─── DATA PROVIDED ───

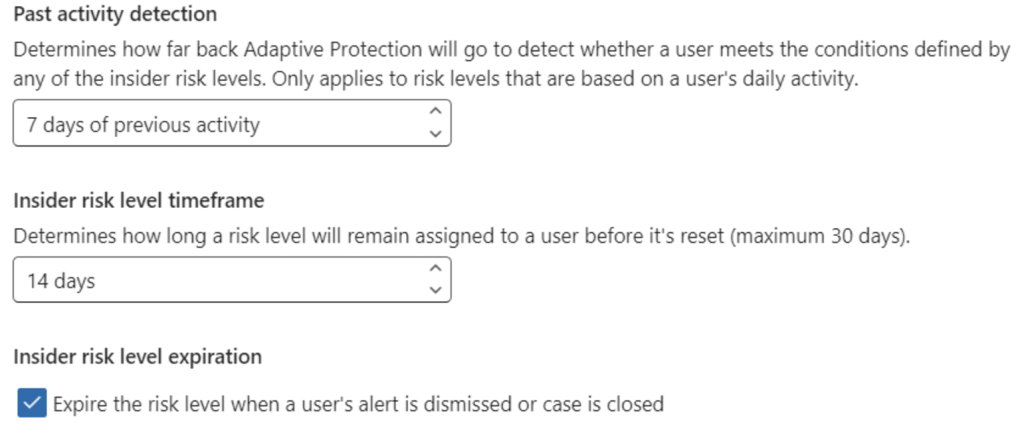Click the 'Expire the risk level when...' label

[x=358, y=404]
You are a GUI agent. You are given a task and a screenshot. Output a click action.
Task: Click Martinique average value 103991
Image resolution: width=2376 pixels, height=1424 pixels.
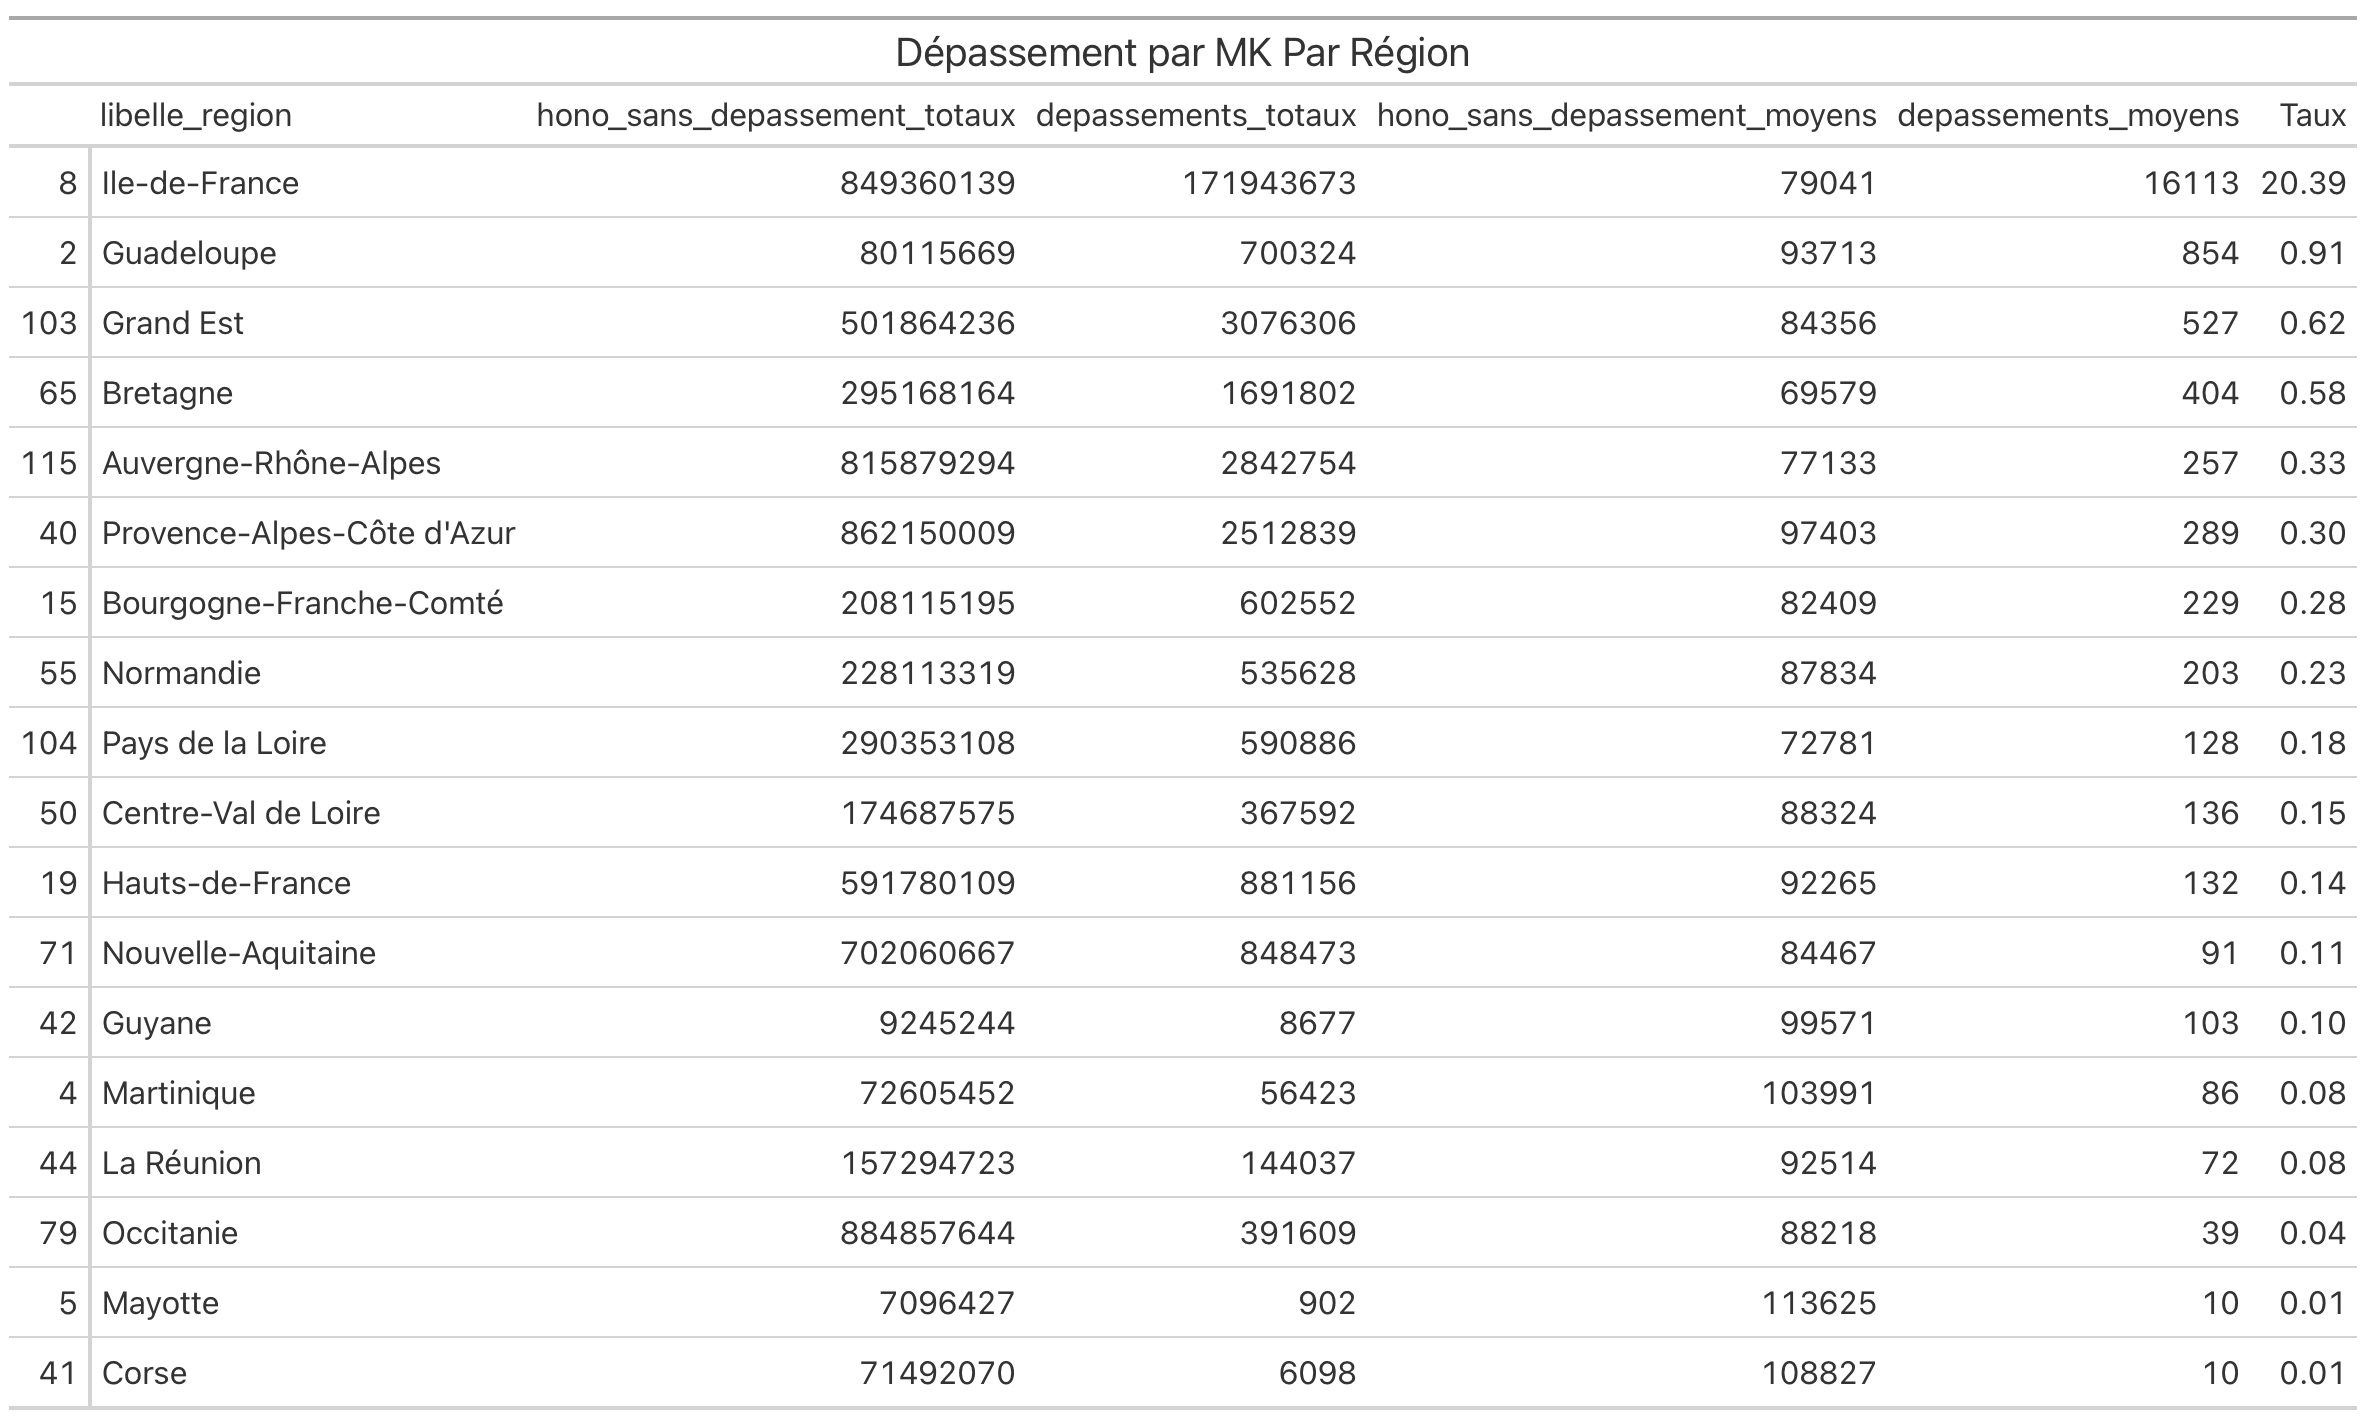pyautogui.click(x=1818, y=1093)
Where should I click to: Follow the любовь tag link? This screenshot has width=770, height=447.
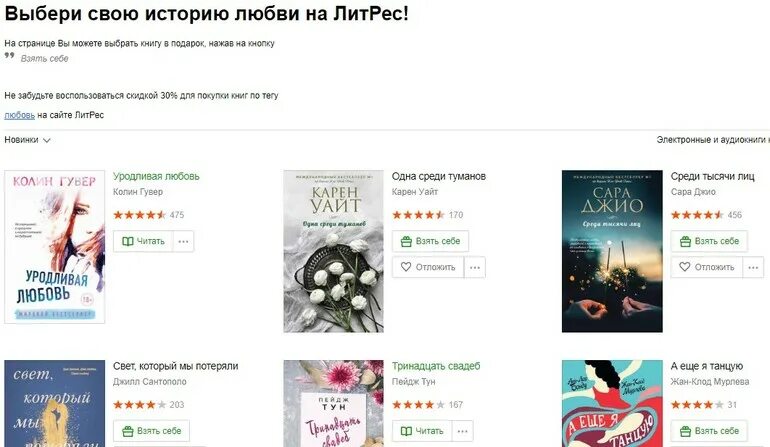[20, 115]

───

◆ **EXERCISE REQUIREMENTS**: Word for word, restate the lines from the one containing "Image resolution: width=2376" through the end of the entries. Do not include pictures.

◆ **ANSWER SECTION**:
Image resolution: width=2376 pixels, height=1424 pixels.
pyautogui.click(x=1818, y=1093)
Where should I click to: Follow the любовь tag link? This screenshot has width=770, height=447.
[20, 115]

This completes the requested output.